--- TESTO IN ESAME ---
"""
"Le dichiarazioni del presidente della Regione, rispetto all’obiettivo di privatizzare il 15% della sanità ligure, aprono un nuovo scenario e svelano ciò che sembra essere il vero indirizzo della riforma sanitaria. Dalla presentazione del libro bianco ad oggi, a quasi un anno di distanza, finalmente si legge chiaramente, nelle parole di Giovanni Toti, quello che si sospettava da tempo: il nuovo modello sanitario regionale clona il ricco modello lombardo-veneto, che poco si adatta alle condizioni liguri, mentre di fatto, si sta logorando il servizio sanitario pubblico, non si assume il personale necessario e aumentano i dirigenti". È quanto denunciano in un comunicato unitario Cgil, Cisl e Uil Liguria.
 
"Il presidente cita l'Emilia Romagna quale target per la privatizzazione, dimenticando che quel modello, che certamente integra quote di privato in convenzione, parte da un disegno costruito e adeguato nel tempo, fortemente pubblico e rispondente ai bisogni dei propri cittadini. Se non si parte da questo anche in Liguria, avremo solo il tentativo di riduzione dell’indebitamento e della spesa sanitaria, attraverso una politica di tagli che vengono integrati dal privato e comunque non certamente senza costi per la Regione, svelando l’assenza di un vero progetto di riforma. In Emilia Romagna, infatti, hanno costruito un sistema, come da tempo chiediamo per la Liguria, innovativo nell’assistenza territoriale, che garantisce l’accesso alle cure attraverso strutture facilmente riconoscibili e raggiungibili, come le case della salute", specificano le tre sigle.
"""
--- DATI FORNITI ---
"""
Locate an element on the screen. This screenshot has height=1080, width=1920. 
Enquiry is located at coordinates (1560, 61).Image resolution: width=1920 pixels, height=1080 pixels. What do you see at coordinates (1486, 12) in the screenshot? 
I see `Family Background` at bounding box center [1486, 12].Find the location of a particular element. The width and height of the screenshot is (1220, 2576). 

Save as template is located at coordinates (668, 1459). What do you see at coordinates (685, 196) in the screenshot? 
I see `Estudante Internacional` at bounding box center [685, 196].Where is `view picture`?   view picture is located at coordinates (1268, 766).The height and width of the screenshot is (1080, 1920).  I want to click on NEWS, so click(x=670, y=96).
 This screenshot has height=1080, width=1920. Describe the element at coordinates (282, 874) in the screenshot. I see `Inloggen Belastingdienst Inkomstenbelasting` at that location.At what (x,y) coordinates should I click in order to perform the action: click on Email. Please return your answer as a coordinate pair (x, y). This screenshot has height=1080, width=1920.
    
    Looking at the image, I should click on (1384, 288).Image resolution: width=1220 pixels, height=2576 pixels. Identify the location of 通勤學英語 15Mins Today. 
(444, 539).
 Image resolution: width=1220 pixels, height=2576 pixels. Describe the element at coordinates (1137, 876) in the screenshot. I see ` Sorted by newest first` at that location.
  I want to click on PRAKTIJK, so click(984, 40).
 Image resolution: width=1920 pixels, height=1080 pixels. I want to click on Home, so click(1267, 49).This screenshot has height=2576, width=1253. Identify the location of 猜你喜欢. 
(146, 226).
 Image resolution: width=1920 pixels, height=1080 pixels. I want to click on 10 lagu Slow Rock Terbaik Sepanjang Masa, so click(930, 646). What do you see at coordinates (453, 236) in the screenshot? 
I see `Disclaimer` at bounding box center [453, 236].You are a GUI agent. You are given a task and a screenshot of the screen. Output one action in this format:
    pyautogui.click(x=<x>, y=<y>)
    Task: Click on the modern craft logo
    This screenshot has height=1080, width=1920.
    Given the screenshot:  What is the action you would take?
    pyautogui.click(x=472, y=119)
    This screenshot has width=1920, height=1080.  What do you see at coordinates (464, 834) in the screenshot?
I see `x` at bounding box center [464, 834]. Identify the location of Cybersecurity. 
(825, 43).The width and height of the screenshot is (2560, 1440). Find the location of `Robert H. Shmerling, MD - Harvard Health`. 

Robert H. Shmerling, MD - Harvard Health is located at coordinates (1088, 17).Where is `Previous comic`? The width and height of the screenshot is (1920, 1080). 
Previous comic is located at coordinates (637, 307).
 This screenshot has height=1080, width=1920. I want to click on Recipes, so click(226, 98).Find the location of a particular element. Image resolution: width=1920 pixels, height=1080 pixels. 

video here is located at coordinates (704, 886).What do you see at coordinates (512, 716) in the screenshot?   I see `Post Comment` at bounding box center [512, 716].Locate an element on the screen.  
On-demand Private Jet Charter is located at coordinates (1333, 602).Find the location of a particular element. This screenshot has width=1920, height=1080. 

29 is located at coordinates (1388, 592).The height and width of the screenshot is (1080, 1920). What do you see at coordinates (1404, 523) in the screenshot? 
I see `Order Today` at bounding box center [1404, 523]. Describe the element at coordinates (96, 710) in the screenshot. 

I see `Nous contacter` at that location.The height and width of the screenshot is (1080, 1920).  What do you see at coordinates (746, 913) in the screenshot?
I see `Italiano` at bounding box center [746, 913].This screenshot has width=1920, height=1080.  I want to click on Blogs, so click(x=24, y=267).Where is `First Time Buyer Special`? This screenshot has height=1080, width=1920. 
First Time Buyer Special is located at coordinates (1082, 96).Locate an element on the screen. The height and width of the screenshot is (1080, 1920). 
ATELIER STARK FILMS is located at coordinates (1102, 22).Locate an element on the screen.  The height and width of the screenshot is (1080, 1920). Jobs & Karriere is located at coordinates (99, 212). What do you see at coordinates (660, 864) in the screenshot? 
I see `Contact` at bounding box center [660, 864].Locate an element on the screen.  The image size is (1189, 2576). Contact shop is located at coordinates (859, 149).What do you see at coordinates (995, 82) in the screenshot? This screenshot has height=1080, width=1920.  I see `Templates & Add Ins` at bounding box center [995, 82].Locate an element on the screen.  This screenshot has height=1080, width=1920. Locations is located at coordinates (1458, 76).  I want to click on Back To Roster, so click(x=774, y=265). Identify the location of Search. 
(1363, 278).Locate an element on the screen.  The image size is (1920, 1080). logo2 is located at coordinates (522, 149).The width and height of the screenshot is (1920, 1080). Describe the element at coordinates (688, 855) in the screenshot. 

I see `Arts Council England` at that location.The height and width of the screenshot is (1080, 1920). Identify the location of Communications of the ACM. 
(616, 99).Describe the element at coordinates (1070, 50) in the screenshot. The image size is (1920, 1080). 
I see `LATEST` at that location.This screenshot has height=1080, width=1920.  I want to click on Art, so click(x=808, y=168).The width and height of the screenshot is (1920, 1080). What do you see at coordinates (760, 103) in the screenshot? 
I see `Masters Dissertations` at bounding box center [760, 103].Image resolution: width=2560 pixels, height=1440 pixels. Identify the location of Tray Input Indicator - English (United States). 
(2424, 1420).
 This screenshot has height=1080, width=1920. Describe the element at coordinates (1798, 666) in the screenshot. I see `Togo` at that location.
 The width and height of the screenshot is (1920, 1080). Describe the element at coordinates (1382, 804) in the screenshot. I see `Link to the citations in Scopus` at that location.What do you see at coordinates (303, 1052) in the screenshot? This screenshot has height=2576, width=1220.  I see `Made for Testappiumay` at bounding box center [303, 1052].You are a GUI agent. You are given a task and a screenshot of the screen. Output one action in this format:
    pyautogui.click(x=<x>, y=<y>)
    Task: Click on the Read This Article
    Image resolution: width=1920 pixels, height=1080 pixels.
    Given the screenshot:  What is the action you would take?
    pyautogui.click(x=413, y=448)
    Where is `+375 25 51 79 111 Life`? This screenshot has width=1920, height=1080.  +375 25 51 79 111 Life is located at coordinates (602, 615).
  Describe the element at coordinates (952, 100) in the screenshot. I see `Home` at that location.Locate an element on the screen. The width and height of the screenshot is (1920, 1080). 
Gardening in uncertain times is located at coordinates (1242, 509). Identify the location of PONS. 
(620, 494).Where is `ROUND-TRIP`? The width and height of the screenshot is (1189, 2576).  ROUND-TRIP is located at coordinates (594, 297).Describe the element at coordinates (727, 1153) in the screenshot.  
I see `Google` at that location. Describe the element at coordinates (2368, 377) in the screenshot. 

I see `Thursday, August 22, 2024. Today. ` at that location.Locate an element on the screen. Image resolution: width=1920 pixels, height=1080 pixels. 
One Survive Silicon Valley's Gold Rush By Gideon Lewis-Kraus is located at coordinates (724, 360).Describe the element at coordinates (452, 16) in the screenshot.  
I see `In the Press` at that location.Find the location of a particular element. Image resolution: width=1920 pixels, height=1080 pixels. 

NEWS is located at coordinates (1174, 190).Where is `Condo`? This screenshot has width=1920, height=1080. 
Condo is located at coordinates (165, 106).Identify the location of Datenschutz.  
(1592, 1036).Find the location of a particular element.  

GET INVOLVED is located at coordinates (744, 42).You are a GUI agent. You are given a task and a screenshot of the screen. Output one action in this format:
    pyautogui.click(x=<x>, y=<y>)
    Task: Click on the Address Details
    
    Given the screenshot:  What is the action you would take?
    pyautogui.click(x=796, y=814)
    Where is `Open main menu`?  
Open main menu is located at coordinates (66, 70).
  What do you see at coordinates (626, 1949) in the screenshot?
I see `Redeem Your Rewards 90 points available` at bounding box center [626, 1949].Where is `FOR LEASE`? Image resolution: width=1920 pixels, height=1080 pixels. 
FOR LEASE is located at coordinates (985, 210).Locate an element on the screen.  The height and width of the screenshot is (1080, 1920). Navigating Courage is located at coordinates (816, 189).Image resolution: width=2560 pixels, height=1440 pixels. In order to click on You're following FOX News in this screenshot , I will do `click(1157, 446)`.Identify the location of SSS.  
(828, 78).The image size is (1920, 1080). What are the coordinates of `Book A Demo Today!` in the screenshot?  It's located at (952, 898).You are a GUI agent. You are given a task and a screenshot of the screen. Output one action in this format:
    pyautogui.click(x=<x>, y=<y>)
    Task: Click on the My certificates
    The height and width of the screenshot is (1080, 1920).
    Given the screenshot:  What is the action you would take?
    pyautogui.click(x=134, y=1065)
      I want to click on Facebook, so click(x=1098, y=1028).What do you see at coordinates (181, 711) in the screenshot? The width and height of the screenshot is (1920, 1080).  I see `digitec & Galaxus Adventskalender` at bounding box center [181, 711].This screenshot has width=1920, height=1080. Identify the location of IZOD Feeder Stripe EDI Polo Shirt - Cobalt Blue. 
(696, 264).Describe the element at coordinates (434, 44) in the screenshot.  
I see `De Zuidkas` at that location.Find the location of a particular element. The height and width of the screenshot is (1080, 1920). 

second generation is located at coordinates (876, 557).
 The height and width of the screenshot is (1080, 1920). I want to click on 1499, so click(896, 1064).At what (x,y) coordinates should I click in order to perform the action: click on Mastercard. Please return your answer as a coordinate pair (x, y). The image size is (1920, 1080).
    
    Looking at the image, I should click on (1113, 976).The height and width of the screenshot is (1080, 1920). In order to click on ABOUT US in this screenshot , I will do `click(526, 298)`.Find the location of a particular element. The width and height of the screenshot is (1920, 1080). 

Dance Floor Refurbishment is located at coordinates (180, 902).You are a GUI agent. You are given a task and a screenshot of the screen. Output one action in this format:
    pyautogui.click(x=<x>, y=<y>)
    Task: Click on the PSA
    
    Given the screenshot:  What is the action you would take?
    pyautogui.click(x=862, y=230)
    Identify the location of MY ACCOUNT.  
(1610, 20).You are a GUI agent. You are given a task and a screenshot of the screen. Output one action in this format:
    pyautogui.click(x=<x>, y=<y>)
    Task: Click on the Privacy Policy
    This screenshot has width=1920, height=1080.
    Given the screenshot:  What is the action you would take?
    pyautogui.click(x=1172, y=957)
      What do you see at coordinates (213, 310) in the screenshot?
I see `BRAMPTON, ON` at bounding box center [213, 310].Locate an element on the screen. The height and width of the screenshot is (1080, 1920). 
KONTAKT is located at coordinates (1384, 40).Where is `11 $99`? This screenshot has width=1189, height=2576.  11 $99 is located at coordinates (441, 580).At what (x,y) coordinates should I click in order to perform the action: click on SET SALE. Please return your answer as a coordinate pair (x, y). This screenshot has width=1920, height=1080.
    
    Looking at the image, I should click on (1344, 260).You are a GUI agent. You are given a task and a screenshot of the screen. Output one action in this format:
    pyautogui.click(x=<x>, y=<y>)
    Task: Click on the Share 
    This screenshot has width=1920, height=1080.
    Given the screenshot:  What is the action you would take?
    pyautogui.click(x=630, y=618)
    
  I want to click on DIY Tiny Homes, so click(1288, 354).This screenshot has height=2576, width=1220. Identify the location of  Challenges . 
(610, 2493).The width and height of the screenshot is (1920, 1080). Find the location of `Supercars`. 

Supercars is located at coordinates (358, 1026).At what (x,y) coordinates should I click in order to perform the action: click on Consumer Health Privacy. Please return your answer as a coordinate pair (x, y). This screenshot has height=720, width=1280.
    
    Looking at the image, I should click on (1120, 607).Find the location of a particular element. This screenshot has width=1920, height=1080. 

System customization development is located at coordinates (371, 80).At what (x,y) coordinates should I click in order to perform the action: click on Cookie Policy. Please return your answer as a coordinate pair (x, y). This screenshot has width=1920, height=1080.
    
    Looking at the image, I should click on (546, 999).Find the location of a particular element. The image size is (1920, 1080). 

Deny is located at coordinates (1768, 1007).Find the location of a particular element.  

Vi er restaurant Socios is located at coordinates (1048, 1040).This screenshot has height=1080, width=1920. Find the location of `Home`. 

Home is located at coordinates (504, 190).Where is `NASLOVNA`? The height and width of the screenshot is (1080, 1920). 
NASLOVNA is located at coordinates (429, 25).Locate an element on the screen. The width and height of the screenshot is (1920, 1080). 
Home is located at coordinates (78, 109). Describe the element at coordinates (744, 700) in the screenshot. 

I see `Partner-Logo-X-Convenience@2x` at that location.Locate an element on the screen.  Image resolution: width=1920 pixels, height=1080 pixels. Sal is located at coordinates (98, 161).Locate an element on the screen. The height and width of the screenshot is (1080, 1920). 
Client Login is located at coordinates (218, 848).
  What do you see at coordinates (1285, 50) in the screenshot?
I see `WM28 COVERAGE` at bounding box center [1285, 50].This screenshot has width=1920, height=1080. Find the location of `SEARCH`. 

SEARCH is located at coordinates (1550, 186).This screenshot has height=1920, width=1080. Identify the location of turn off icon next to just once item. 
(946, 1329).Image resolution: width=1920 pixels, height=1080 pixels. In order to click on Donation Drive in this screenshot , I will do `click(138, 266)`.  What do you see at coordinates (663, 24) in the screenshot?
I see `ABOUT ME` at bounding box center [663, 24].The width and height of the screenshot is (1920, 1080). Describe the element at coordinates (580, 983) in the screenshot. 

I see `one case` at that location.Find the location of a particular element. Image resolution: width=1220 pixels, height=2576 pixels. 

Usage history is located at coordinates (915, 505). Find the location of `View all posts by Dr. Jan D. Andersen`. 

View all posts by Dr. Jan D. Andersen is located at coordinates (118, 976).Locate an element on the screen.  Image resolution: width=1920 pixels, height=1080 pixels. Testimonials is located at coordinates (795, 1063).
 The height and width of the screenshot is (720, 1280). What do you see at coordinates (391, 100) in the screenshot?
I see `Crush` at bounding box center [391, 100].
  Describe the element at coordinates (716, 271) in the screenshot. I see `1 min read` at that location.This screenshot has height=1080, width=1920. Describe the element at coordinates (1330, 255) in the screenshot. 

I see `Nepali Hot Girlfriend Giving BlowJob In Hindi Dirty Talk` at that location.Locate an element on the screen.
"""
Secondo il testo in esame, quale quota della sanità ligure il presidente della Regione ha l'obiettivo di privatizzare?

Il 15%.